September 23, 2016

{The 2nd Wife}

I recently got into some hot water (I guess) after posting some old family pictures on Facebook. A family member got upset with the pictures when he saw that two (literally just two) included his ex-wife. The offending pictures did not just include his ex-wife (who, by the way, is a woman I grew up around), they also included their child and my grandpa. I did not tag her in the pictures or add her as a contributor to the album (which I did add everyone else in the pictures so that I wouldn't have to mess with approving a ridiculous amount of tags). The family member who was upset by the pictures said that I should think about how his current wife feels when everyone is always bringing up his ex-wife. Personally, I don't mention his ex-wife to his current wife. I have no reason to. I have also never been around anyone who did this, that doesn't mean it doesn't happen, just that I've never heard anyone do it.

This all upset me quite a bit. I thought I was doing something nice by sharing pictures no one had seen in a very long time, with all of my family. I could have been a stingy bitch and kept them to myself and no one would have even been the wiser. But I know how much I love old pictures so I wanted to share them. The only person who had a problem with it was this one family member (and I'm guessing his wife).

When I sit down and think about it, I am the same as his current wife. I am the second wife.

For the last 13 years I've listened to people talk about D's exes. His grandma still has pictures of the three of them (D, ex, and Tristen) in her living room.

You know what though? I've never once been upset by someone bringing up one of his exes. Never. I don't get upset when his kids talk about her and I don't get upset seeing pictures of her. I don't get upset when D brings her up.

I don't care about any of that because I'm not 15. I'm 33 years old. I know that D did not just spring to life the minute I met him. He has a past, the same as I do. Those women, they're a part of his past the same way that my exes are a part of mine. We don't have to constantly talk about them, but bringing them up doesn't upset either one of us.

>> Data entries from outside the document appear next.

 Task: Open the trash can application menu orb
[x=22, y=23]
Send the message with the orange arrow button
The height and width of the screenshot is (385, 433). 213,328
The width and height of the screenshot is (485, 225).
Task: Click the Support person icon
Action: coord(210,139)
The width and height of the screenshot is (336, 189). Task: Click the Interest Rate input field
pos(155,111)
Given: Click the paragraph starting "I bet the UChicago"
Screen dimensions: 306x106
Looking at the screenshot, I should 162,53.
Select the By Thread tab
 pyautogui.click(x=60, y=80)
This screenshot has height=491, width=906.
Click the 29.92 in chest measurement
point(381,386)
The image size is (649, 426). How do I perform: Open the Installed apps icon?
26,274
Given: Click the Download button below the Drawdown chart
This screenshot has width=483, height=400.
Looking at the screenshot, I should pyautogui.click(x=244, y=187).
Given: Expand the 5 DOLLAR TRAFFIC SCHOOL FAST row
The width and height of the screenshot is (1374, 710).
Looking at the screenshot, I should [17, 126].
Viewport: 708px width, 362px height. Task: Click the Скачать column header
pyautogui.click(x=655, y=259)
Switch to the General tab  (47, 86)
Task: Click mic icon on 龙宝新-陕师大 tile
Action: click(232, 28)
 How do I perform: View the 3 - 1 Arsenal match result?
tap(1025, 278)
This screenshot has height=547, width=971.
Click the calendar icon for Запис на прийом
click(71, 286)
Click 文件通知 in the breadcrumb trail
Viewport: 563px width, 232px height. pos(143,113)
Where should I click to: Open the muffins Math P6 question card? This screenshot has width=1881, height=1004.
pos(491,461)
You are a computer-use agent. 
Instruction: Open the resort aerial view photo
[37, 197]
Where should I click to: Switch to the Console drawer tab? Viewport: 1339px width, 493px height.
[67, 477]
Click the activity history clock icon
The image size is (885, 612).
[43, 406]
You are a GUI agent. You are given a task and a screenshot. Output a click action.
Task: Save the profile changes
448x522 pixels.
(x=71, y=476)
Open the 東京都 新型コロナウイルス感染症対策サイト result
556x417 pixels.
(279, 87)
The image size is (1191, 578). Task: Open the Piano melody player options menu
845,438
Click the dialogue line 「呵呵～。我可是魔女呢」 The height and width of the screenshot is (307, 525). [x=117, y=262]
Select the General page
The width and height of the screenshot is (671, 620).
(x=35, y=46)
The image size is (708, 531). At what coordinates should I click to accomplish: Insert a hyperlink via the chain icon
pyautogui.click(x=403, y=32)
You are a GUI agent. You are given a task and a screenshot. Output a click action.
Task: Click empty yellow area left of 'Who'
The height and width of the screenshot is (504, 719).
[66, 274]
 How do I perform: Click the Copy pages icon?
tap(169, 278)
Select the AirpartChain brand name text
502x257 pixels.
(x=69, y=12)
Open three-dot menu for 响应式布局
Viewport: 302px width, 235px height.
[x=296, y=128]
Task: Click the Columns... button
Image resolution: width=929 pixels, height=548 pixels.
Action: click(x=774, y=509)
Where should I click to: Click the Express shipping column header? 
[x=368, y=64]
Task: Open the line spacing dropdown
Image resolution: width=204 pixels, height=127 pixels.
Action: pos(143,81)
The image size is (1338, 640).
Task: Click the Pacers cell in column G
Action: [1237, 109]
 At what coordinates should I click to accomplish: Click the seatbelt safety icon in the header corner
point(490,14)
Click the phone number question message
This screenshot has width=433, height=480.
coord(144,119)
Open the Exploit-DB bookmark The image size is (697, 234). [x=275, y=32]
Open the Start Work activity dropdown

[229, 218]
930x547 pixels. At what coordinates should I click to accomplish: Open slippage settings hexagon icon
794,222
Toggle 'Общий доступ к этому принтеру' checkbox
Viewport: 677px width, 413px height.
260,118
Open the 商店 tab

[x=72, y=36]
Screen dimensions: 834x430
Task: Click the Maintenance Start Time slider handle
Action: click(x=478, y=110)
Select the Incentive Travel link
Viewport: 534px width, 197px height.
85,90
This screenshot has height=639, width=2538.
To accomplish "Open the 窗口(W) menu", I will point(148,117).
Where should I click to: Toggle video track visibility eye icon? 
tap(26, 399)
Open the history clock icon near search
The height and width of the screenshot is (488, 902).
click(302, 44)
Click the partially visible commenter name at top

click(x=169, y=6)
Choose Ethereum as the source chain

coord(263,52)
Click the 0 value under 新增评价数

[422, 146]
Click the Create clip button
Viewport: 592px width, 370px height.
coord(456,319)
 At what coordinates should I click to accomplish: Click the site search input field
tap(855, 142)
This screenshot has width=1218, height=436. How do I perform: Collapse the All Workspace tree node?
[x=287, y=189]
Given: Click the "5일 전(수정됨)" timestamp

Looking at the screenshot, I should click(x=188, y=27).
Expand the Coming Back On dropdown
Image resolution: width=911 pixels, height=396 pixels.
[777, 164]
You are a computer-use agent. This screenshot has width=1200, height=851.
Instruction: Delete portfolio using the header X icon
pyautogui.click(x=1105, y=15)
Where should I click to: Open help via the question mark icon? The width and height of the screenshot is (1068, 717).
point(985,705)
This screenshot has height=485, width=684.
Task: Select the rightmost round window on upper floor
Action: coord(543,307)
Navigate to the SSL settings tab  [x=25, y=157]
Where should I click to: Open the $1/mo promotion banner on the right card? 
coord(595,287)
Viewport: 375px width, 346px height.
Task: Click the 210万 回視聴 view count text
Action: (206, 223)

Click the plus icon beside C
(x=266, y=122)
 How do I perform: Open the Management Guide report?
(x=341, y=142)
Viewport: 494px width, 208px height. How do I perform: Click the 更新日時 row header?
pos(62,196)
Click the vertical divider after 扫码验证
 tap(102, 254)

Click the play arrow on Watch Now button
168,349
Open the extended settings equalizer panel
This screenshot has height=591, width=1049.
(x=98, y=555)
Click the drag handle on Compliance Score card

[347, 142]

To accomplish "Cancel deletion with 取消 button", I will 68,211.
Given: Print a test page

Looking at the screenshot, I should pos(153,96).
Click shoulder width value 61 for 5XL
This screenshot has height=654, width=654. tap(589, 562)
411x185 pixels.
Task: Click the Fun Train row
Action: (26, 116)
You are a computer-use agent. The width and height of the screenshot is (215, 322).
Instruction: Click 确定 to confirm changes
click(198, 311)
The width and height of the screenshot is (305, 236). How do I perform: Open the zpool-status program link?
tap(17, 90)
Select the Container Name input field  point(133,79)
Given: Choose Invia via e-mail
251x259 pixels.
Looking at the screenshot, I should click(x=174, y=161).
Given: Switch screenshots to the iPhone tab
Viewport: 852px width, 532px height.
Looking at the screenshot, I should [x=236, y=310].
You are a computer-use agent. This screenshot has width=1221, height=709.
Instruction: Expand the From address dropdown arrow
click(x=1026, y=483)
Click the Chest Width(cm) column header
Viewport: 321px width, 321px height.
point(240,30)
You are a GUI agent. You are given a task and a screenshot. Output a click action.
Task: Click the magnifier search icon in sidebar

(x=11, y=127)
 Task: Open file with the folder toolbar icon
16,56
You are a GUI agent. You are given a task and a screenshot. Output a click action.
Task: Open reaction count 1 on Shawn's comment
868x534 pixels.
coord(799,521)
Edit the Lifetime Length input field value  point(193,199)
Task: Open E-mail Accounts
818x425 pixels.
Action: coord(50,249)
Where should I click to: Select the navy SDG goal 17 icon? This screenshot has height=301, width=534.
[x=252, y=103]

We are both secure in our relationship. We're happy. We're adults.

I'm OK being the second wife. Being his second marriage does not mean I'm any less than his first wife. I'm not more because at one time he cared enough about her to give her his last name, but I'm certainly not less. We have our own memories with each other, our love is different than theirs was.

I'm fine with all of it. In fact, sometimes I like to see glimpses into his past. I wish I would have known him then. He feels the same about seeing old pictures of me. Of course, he's my first marriage and I didn't take pictures with any exes (except Gaiges dad at the hospital) so he doesn't have those to see lol. But I know for a fact he wouldn't be offended should someone tag me in a picture with an ex.

So that's my response to him asking how do I think his wife feels when his ex-wife is brought up. I'm not saying she can't be annoyed that people talk about his ex. Those are her feelings. But for him to jump down my throat because I posted two pictures of her, on my page, is ridiculous.

And because he did this family functions are bound to awkward. So there's that to look forward to. Luckily, I don't go to a lot of family functions.